• DIRECTION 1:
Please answer these from the smoked duck thread below:
(a) How large a rebate does Griff expect from the state?
(b) What weight are the frozen domestic ducks Griff bought?
(c) What does wittdog say to make from the carcasses after smoking?
• DIRECTION 2:
List every username that appears as a poster in the smoked duck thread below.
╭─ QUOTED PASSAGE
# smoked duck



## Griff (Nov 24, 2010)

I'm knocking off at work tomorrow at noon. I have to be at the house to meet an energy audit guy. I installed an new boiler/hot water tank system.  The state has an energy conservation program this year and I should get an $8,500 rebate from the state after the auditor checks me off.  So I'm thinking home at noon, I want smoked duck for Thanksgiving eve dinner.  These are domestic ducks, not wild ducks.  We have to skin wild ducks because our season is in September and early October and they are full of pin feathers making skinning, not plucking the way to go.  I bought couple 4.5 pound frozen domestic ducks. 

I realize that I am going to totally jinx this cook by posting the before shots prior to taking the finished shots but here they are.  I'll probably have a huge duck fat fire as a result but here are the ducks currently residing in the frig.  They came with the plastic pop out thingies.  More shots tomorrow.
[attachment=0:3v5c5e1u]duck.JPG[/attachment:3v5c5e1u]


----------



## wittdog (Nov 24, 2010)

Griff after smoking reserve the carcases and make a stock out of it....then if there is any duck left over...a smoked duck and sausage gumbo would be the way to go. Good luck and watch for that flash fire....we want pics one way or another so don't have to much Gin before the pics.


----------



## backyardbbq (Nov 24, 2010)
╰─
╭─ DATA ENTRIES
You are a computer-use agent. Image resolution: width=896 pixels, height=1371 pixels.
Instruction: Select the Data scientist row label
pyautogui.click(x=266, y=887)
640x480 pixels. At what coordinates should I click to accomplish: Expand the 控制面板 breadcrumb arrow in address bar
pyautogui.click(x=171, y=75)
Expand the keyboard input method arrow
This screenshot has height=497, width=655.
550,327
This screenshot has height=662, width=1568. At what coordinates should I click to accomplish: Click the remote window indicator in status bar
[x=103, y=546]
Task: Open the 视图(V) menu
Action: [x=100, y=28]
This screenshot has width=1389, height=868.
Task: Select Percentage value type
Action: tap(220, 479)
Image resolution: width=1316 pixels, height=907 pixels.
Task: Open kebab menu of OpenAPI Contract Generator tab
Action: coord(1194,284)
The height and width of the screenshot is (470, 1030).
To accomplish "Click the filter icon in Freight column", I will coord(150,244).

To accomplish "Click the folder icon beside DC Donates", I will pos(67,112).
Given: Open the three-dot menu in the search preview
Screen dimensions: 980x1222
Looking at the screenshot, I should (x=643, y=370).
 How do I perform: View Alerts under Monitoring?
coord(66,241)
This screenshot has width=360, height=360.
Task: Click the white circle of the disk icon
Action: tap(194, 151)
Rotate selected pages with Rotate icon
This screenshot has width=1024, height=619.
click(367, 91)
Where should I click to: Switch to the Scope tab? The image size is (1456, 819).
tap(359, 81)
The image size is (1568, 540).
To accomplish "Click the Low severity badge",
╰─
• WRITTEN ANSWER 1:
(a) $8,500
(b) 4.5 pounds each
(c) A stock

• WRITTEN ANSWER 2:
Griff
wittdog
backyardbbq